**What you will do:** In the material below, how many lines contain "screenshot"? Answer with the number alone.

**Extracted entries:**
+===+
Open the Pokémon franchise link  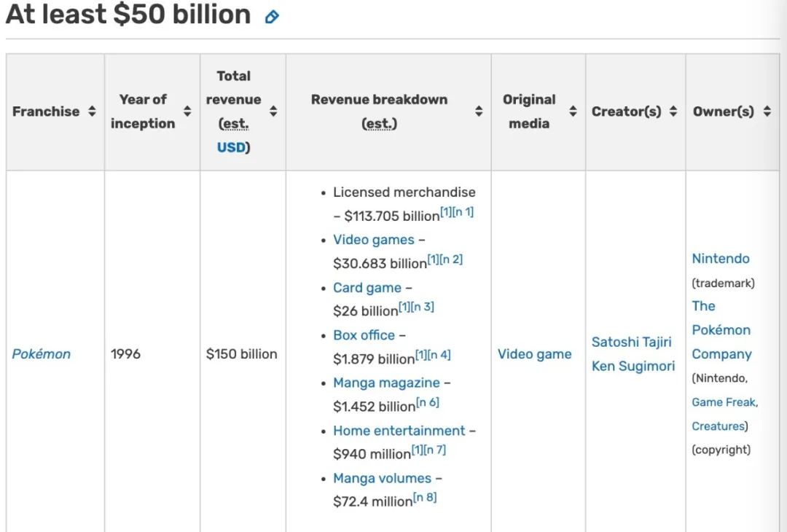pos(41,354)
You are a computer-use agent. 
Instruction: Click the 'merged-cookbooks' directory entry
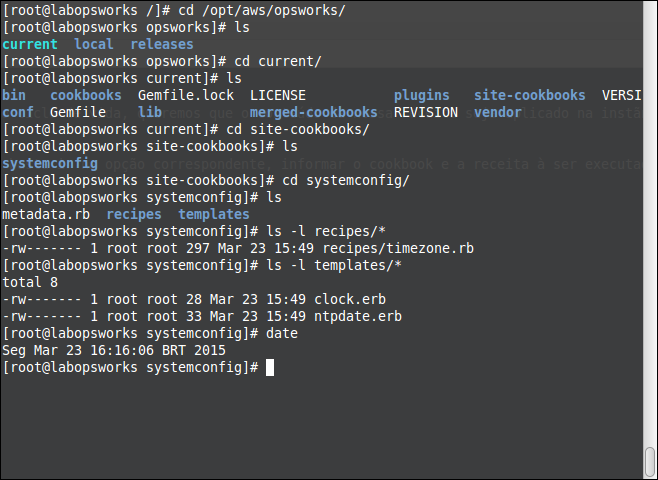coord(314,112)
+===+
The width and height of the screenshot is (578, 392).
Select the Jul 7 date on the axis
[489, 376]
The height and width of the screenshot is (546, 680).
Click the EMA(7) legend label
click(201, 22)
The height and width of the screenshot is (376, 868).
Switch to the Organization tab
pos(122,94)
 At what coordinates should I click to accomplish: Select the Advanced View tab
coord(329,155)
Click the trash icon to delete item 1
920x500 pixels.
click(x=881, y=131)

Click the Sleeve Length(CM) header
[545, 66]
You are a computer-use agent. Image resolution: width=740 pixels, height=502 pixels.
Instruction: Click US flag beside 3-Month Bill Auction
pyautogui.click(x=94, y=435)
+===+
**Exercise response:** 3